The Theravada Abhidhamma by Y. Karunadasa

Author:Y. Karunadasa
Language: eng
Format: epub
Publisher: Wisdom Publications


Faculties of Sex

There are two faculties of sex: the faculty of femininity and the faculty of masculinity. The first as defined in the Dhammasaṅgaṇi is the physical appearance, marks, traits, and deportment peculiar to a female, or the state of femininity (ittthatta, itthibhāva). Likewise, the second is the physical appearance and so on peculiar to a male, or the state of masculinity (purisatta, purisabhāva).757

Elaborating on these differences, the commentary observes:

The shape of a woman’s hands, feet, neck, breast, and so on is not like that of a man’s. The lower body of the female is broad, the upper body is less broad. The hands and feet are small, the mouth is small. The female breast is prominent. The face is without beard or moustache. The dressing of the hair, the weaving of clothes, are also unlike those of a man’s. The masculine features are just the opposite. For the shape of the hands, feet, neck, breast, and so on of a man is unlike the shape of those of a woman. For a man’s upper body is broad, the lower body is less broad, the hands and feet are large, the face is large, the breast flesh is less full; beard and moustache grow.758

Then there are differences as to habits and deportment: “Thus in youth women play with tiny shallow baskets, pestles and mortars, variegated dolls, and weave string with clay fibre. There is a want of assertion in women’s walking, standing, lying down, sitting, eating, and swallowing. Indeed, when a man of that description is seen, folk say: ‘He walks, stands, and so on, like a woman.’ In the case of men there is a marked difference. In youth they play with chariots and ploughs, and so on, make sand banks and dig ponds. There is assertion in their walking, and so on. When a woman is seen taking long strides, and so on, folk say: ‘She walks like a man.’”759

Although the Dhammasaṅgaṇi defines the two faculties to mean the physical features and so on that are peculiar to women and men, the commentary takes a somewhat different position.

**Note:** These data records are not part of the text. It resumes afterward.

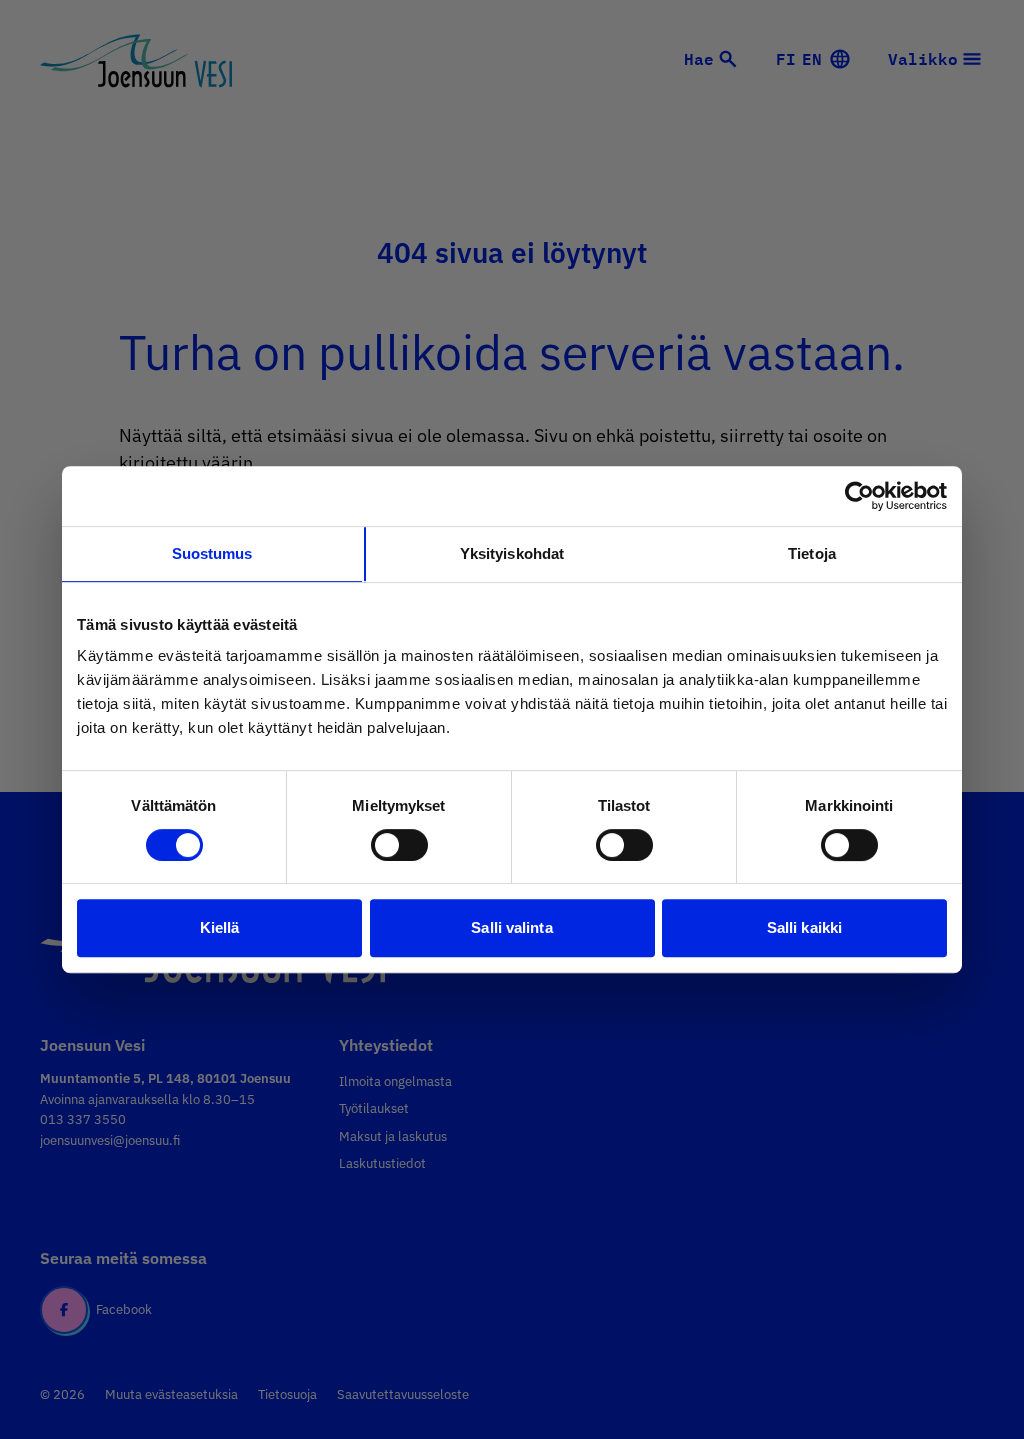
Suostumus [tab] (212, 553)
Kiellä (220, 927)
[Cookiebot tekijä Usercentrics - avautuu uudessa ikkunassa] (859, 496)
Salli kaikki (804, 927)
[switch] (399, 845)
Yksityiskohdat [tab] (512, 553)
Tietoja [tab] (812, 553)
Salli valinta (511, 927)
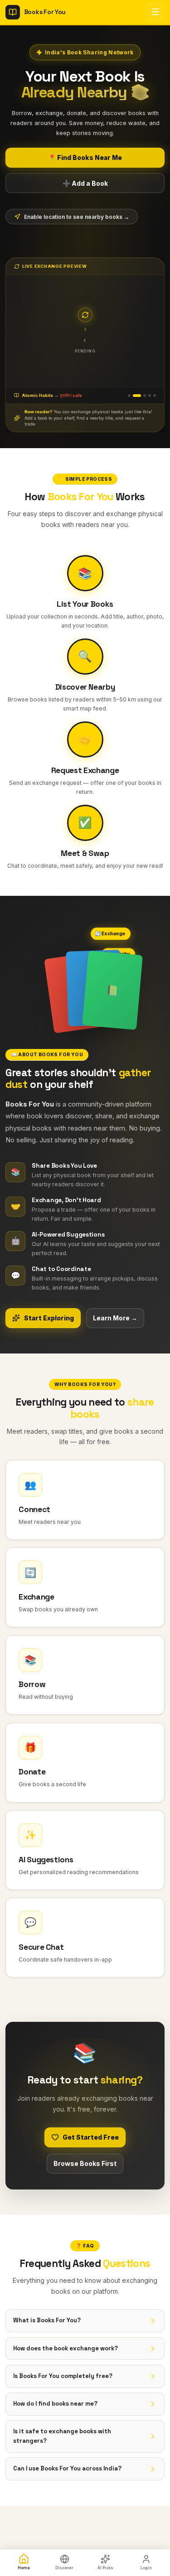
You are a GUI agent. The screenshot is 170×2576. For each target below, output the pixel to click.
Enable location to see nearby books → (76, 216)
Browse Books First (85, 2158)
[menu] (155, 12)
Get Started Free (91, 2132)
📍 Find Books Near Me (85, 157)
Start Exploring (49, 1313)
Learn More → (115, 1313)
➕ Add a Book (85, 183)
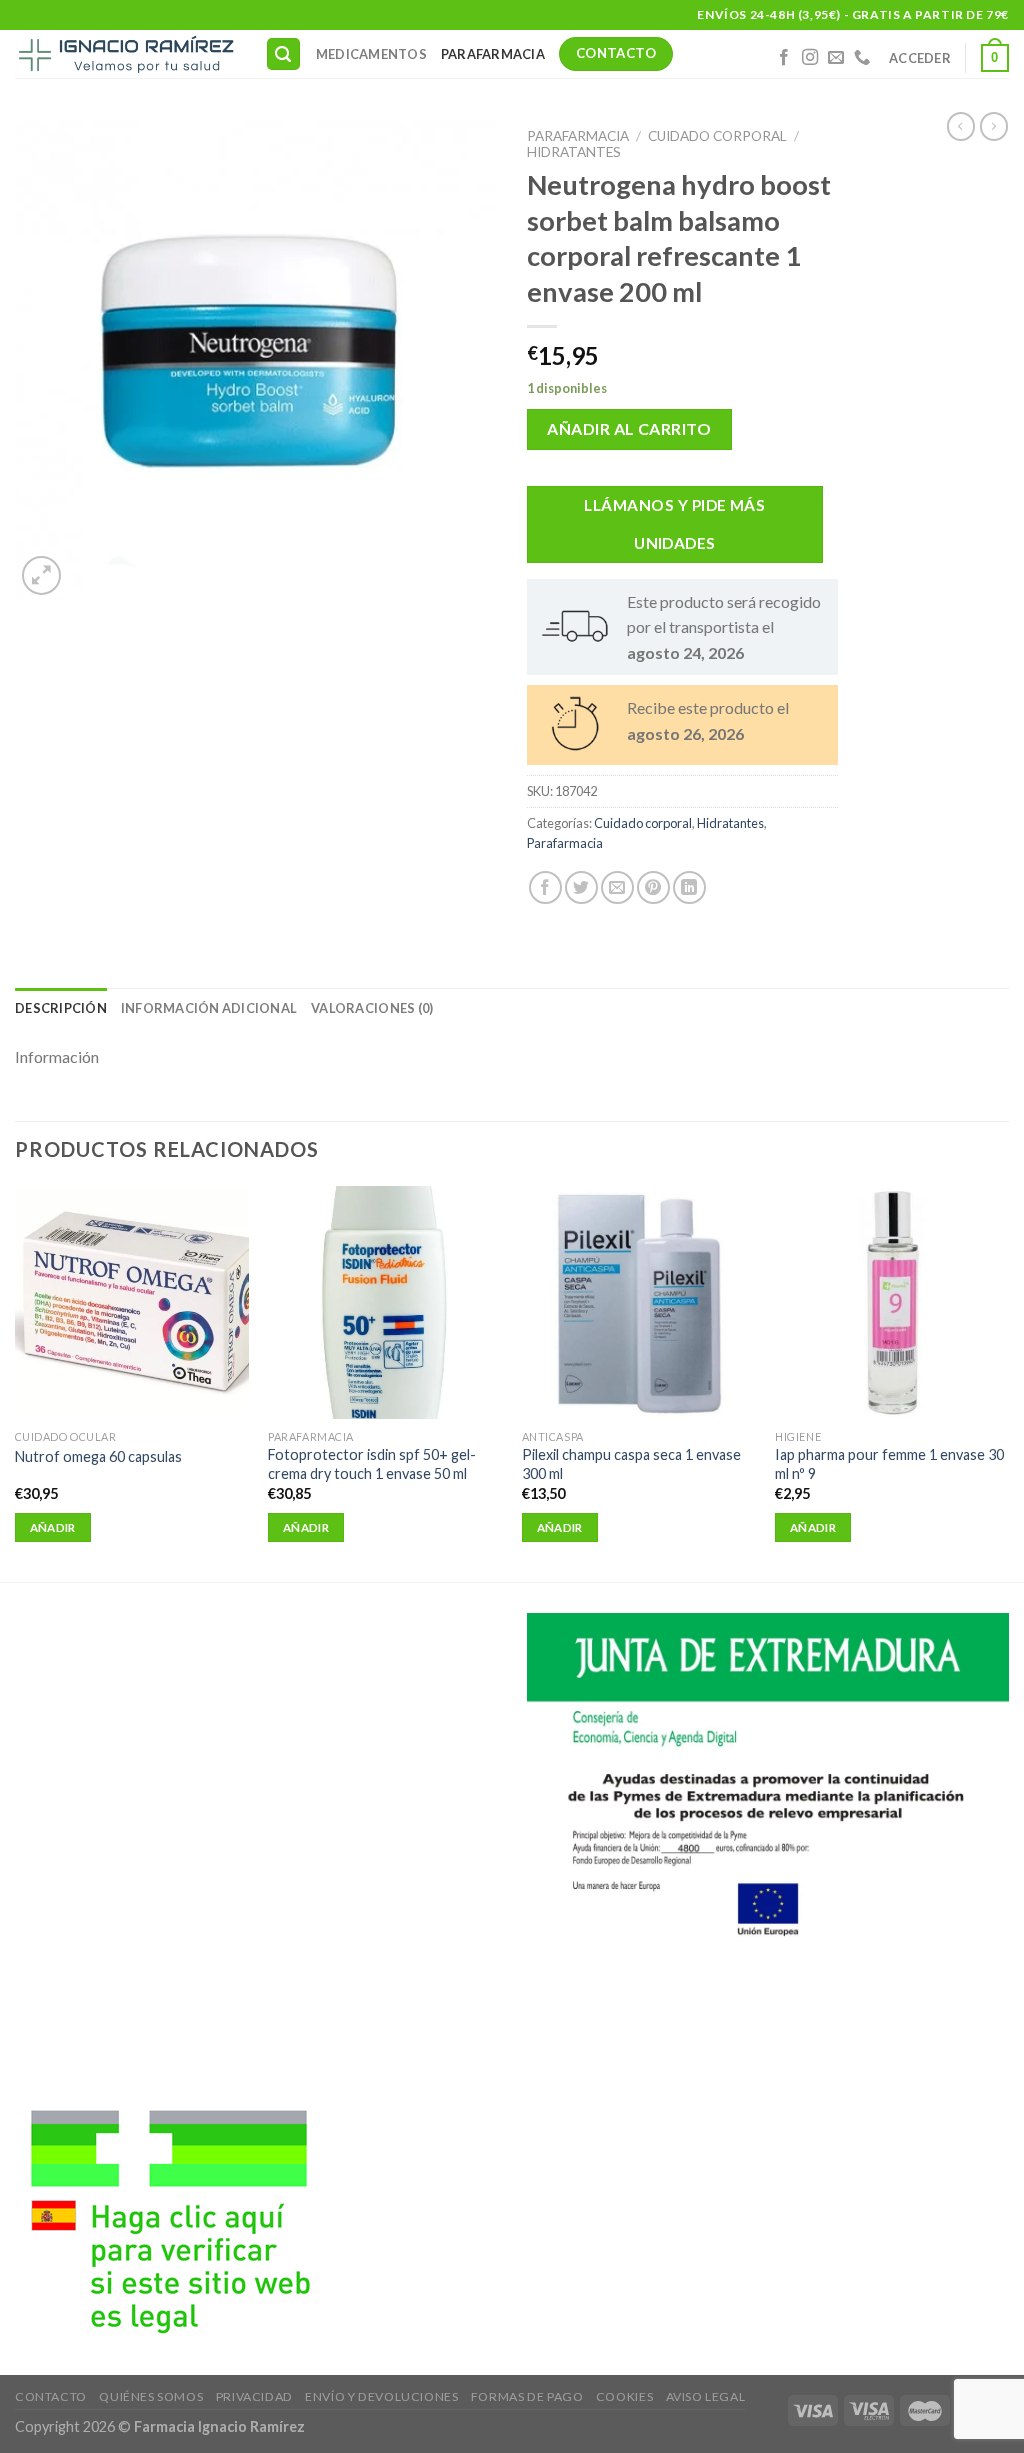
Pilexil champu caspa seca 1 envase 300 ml (631, 1464)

It says that physical features and so on are not the two faculties. They are what result from them as their causes. Just as a tree grows because of a seed, replete with twigs and branches, even so because of the faculty of femininity there come into being such physical features and so on as are peculiar to a female. With necessary changes this observation applies to the faculty of masculinity as well.760 Thus the “that” (yaṃ) of the Dhammasaṅgaṇi is in its commentary understood as “that through which” (yena).761

According to the commentary the faculty of femininity/masculinity is spread all over the physical body (sakala-sarīra-byāpaka) as the faculty of touch is.762 As to their relative position, it is not correct to say that the faculty of femininity/masculinity is either “located in the space where the organ of touch is located” or “located in the space where that is not located.”763 Both are diffused all over the physical body, yet one is not an aspect of the other.